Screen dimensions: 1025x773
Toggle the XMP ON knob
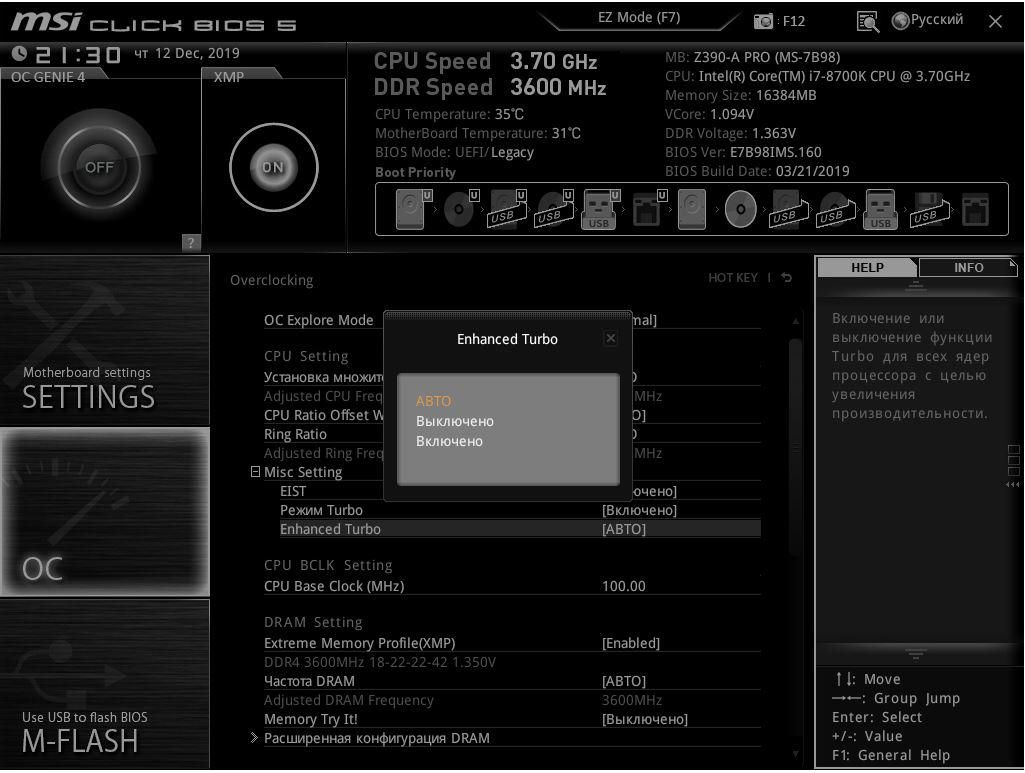click(x=273, y=168)
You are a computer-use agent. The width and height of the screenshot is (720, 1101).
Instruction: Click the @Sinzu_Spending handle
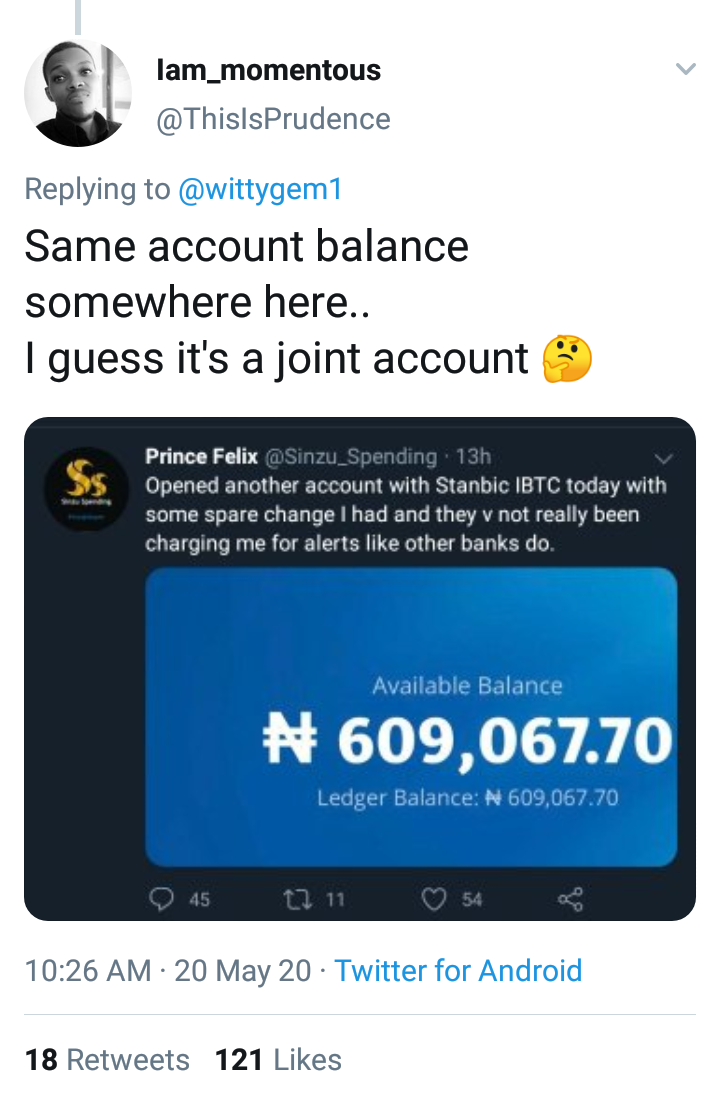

→ WHAT YOU HAVE TO DO
Express every line of the rows above as a JSON list of strings, one string per line. Skip blank lines and leave the pictures out.

→ RESULT
[
  "Screen dimensions: 1025x773",
  "Toggle the XMP ON knob",
  "click(x=273, y=168)",
  "You are a computer-use agent. The width and height of the screenshot is (720, 1101).",
  "Instruction: Click the @Sinzu_Spending handle"
]